▶ DATA EXTRACTS:

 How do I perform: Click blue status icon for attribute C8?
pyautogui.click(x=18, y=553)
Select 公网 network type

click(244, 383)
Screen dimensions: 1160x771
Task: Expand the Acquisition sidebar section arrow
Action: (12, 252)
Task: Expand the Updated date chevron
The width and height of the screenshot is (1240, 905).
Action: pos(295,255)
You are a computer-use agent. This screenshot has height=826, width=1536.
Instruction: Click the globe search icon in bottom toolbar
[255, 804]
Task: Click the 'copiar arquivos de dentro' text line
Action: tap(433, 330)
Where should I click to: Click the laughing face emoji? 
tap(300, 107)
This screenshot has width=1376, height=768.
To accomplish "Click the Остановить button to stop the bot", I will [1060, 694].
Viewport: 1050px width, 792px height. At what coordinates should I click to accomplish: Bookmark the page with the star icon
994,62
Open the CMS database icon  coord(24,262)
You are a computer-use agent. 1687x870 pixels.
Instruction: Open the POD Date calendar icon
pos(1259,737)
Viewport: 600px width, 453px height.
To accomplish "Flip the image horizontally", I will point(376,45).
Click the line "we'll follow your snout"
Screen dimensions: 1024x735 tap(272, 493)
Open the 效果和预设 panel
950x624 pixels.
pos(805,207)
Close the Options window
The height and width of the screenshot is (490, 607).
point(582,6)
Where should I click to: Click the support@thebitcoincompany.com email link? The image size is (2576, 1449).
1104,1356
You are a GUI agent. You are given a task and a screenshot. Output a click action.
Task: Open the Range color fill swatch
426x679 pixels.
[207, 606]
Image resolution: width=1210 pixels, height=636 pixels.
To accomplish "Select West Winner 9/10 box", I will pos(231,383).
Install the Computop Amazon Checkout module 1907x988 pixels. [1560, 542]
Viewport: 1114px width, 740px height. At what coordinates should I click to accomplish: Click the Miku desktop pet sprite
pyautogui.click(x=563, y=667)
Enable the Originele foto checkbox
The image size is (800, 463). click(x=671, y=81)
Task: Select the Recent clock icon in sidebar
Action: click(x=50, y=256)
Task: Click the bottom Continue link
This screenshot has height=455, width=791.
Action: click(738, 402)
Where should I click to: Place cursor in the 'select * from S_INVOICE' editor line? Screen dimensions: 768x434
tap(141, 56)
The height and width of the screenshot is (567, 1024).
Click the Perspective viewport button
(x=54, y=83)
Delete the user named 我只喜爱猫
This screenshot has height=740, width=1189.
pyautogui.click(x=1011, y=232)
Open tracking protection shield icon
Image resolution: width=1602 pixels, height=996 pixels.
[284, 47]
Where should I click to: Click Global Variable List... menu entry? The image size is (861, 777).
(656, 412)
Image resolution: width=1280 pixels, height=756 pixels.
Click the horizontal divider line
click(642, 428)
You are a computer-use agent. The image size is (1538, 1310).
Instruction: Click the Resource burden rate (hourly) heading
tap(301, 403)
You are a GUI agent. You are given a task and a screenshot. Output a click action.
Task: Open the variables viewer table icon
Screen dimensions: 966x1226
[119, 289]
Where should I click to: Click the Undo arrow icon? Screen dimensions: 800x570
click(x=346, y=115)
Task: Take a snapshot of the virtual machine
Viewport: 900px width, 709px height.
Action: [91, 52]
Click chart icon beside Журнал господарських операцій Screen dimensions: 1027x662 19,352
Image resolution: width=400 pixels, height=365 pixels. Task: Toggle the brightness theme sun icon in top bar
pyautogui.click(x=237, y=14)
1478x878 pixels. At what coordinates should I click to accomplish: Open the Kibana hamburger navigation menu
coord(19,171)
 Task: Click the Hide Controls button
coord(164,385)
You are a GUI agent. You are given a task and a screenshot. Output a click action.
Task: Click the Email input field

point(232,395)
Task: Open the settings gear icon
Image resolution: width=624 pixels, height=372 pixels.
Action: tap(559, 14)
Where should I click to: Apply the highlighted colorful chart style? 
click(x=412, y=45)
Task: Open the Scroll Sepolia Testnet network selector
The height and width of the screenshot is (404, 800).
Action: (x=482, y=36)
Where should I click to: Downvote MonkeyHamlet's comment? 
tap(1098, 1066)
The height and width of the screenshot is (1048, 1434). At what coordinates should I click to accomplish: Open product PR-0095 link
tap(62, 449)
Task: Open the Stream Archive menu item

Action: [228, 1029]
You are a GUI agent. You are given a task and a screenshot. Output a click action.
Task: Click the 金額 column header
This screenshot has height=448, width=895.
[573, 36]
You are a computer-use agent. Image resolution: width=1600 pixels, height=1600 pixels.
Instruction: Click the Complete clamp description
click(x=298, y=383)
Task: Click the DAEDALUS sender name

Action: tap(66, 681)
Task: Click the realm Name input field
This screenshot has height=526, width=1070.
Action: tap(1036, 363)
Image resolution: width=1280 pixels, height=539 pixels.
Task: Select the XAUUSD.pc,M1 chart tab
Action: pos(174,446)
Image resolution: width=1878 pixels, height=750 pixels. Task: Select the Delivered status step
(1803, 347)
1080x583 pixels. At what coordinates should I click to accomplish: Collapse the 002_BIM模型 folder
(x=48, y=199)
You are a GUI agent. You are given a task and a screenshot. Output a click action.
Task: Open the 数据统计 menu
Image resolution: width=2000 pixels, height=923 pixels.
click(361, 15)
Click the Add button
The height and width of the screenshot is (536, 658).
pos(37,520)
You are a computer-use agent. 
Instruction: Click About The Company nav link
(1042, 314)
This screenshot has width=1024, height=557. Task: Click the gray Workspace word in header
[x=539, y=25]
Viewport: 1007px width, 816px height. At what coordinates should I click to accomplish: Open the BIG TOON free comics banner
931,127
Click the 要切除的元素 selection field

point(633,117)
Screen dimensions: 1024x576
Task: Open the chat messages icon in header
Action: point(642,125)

▶ EXERCISE GOAL: What lines in the material above hold the word "will"? Pull them out.

▶ TASK ANSWER:
To accomplish "Click the Остановить button to stop the bot", I will [1060, 694].
To accomplish "Flip the image horizontally", I will point(376,45).
To accomplish "Select West Winner 9/10 box", I will pos(231,383).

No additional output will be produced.